Dibakar is promoted to the head of an anti-kidnapping squad by the Home Minister. He conducts raids on Arjun's hideout and imprisons Arjun's brother Karna, who is innocent. To free his brother, Arjun plans to kidnap Puja's younger sister, Diya, but Dibakar foils the attempt by catching two of the kidnappers. One of the kidnappers confesses that they were hired by Arjun, providing Dibakar with the necessary evidence to prove Arjun's involvement in 62 kidnappings. Dibakar announces that two kidnappers were apprehended and the money was recovered and will be used as a government asset unless someone lays claim to it.

Almost exposed for his involvement, Arjun plans to lure Dibakar to his hideout to kill him. Dibakar, however, learns of Arjun's plan to have him killed and decides to go meet Arjun in disguise. There he kills Ratan, a close friend of Arjun. Then, Dibakar tells Arjun that Ratan has agreed to be a state witness against him. To prevent this from happening, Arjun sends someone to kill Ratan in the hospital. When Karna, the assassin, arrives at the hospital, he is killed by Dibakar while on the phone with Arjun. Angered by this, tries to kill Puja, who escapes with a bullet in her arm.

Dibakar exposes his superior, the DSP, as Arjun's mole in the police department. Having been exposed, the DSP is then forced into aiding Dibakar in exposing Arjun.

Arjun kidnaps the daughter of the Assam Home Minister and takes her to Jharkhand. Dibakar pursues him and kills Arjun.
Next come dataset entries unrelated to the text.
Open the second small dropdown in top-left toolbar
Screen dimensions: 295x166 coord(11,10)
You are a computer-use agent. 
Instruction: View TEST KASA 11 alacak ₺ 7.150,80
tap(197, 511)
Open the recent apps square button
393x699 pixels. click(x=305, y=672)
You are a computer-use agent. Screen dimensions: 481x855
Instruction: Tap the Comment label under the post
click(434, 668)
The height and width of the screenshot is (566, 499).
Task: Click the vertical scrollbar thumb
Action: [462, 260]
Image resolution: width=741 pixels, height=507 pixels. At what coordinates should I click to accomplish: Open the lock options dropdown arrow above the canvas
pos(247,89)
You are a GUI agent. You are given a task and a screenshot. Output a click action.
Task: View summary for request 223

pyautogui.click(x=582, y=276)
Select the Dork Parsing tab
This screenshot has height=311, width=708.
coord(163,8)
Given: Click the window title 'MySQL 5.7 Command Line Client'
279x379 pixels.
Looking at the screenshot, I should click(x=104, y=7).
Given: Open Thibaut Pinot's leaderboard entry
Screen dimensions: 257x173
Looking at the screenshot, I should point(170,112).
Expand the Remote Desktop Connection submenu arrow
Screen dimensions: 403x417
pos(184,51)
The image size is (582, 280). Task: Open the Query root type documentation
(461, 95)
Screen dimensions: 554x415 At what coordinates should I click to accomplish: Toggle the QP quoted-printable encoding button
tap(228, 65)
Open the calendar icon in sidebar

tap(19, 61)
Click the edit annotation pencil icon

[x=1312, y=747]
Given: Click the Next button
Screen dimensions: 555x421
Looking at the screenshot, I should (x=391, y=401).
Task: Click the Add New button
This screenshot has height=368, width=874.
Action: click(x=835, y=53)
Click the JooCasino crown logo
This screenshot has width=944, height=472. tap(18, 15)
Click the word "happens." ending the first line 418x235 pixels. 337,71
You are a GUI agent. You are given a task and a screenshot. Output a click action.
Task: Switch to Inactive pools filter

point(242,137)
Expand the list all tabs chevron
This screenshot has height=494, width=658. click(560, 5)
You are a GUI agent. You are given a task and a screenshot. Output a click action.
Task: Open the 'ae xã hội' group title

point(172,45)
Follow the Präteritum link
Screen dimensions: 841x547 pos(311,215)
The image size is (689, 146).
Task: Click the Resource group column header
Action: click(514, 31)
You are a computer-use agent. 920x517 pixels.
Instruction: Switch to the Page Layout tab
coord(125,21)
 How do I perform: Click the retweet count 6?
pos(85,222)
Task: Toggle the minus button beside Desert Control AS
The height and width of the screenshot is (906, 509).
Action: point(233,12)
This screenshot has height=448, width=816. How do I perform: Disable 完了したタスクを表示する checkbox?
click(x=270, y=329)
At a ceremony to honour Dibakar for his actions, Dibakar announces that he will return to his village and that he has finished what he set out to do in the city. Puja is shown accompanying him on this journey.

==Soundtrack==

| No. | Title | Lyrics | Music | Singer(s) | Length |
|---|---|---|---|---|---|
| 1. | "Shotru title track (Om Bhur Bhuva Swaha)" | Srijato | Indraadip Dasgupta | Rupam Islam | 2:20 |
| 2. | "Rakhe Hari Ke Maare" | Srijato | Indraadip Dasgupta | Javed Ali Soham Chakraborty | 2:47 |
| 3. | "Aye Khuda" | Prasen | Indraadip Dasgupta | Shaan Shahdab Hussain Altamash | 3:41 |
| 4. | "Janina Kobe Dekha Hobe" | Srijato | Indraadip Dasgupta | Shaan Anwesshaa | 4:16 |
| 5. | "Jwaliye Puriye Debo Ghum Uriye" | Srijato | Indraadip Dasgupta | June Banerjee Timir Biswas | 4:12 |

== Cancelled sequel ==
In June 2018, it was revealed that Raj Chakraborty is going to collaborate with Jeet for Jeet 50 after Abhimaan (2016). Rumours reported it to be the sequel of Shotru, in which Subhashree Ganguly was being approached as Puja, replacing Nusrat Jahan as she rejected the role. Then in an interview, Chakraborty revealed that there were no plans of making Shotru 2 without a true story that would reflect the core plot, where the previous film was itself based on true events. But he also told that his collaboration with Jeet would be itself a standalone project. Later, the film was announced to be Jeet's 50th film under the title Shesh Theke Shuru (2019) and released on the occasion of Eid 2019.